C’est le grand écart du moment : 86 % des Français considèrent la culture comme essentielle à leur qualité de vie, la plaçant presque au même niveau que la famille ou les amis.
Pourtant, dans les faits, l’enthousiasme s’essouffle. En 2025, 20% des Français n’ont eu aucune activité culturelle sur l’année écoulée.
Voici les chiffres clés d’une étude menée par Art Explora, IFOP et France Culture. Voir aussi l’étude sur les jeunes et la lecture du CNL.

Les chiffres clés d’un recul marqué
La chute de fréquentation entre 2017 et 2025 est brutale. En effet, 20 % des Français n’ont effectué aucune sortie culturelle au cours des douze derniers mois.
Musées et expositions, les chiffres passent de 62 % à 43 %.
Cinéma : de 77 % à 57 %.
La lecture enregistre un notable, puisque 72 % des Français ont lu au moins un livre cette année, contre 85 % en 2017.
Le livre : le manque de temps comme premier frein
Si la lecture reste une pratique majeure (51 % des Français lisent régulièrement), elle n’échappe pas à la crise de l’usage.
Aujourd’hui, 28 % des Français n’ont lu aucun livre sur les douze derniers mois. Le principal coupable ? Le manque de temps, invoqué par 35 % des sondés, qui peinent à intégrer cette activité chronophage dans des agendas saturés.
Pourquoi ce désamour de la culture ? La “non-envie”
Au-delà de l’argent ou de la distance géographique (toujours réelle entre Paris et la province), un nouveau frein émerge : la “non-envie”.
Ce n’est pas un rejet de la culture, mais une difficulté à passer à l’action. Plusieurs facteurs expliquent cette inertie.

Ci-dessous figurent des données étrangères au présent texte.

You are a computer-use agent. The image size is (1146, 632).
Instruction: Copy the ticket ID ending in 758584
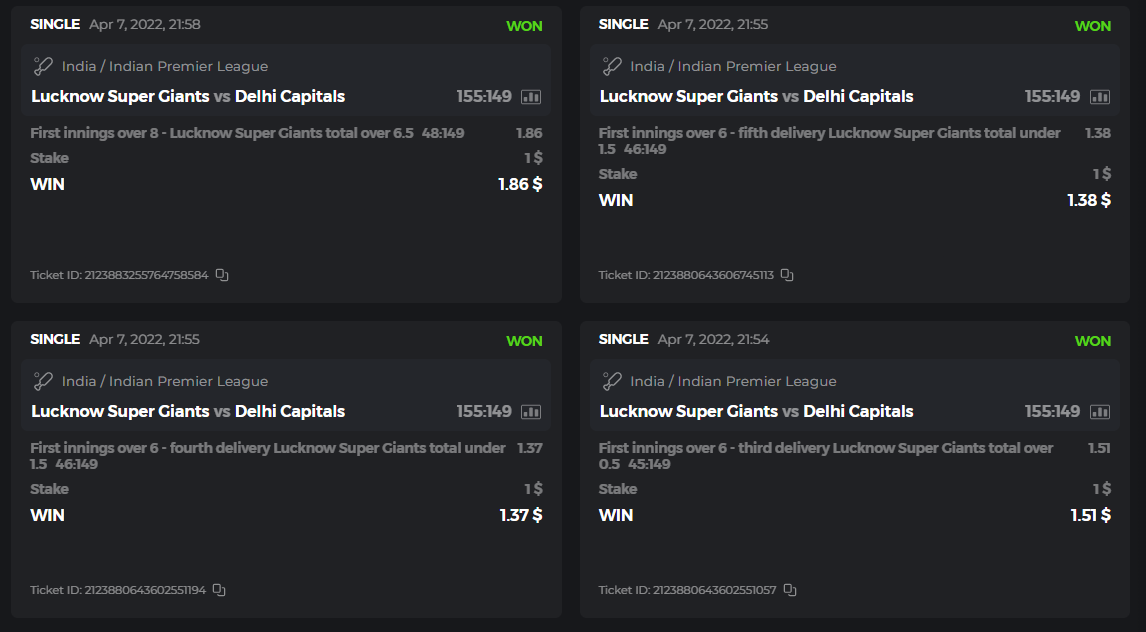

Après le travail, le confort du canapé et du numérique (65 % regardent des films en ligne) l’emporte sur l’effort de sortir.
Devoir réserver, prévoir un horaire et anticiper transforme le plaisir en une contrainte logistique.
Enfin, 18 % des Français ne se sentent proches d’aucune pratique culturelle.
Un enjeu de société
Ce recul n’est pas anodin. L’étude montre que les pratiquants réguliers ont un regard plus positif sur la solidarité et sont plus engagés dans la vie collective (60 % contre 40 % pour les non-pratiquants).
Pour la Fondation Art Explora, l’enjeu est désormais de “recréer du désir” en emmenant la culture hors des musées, directement là où les gens vivent.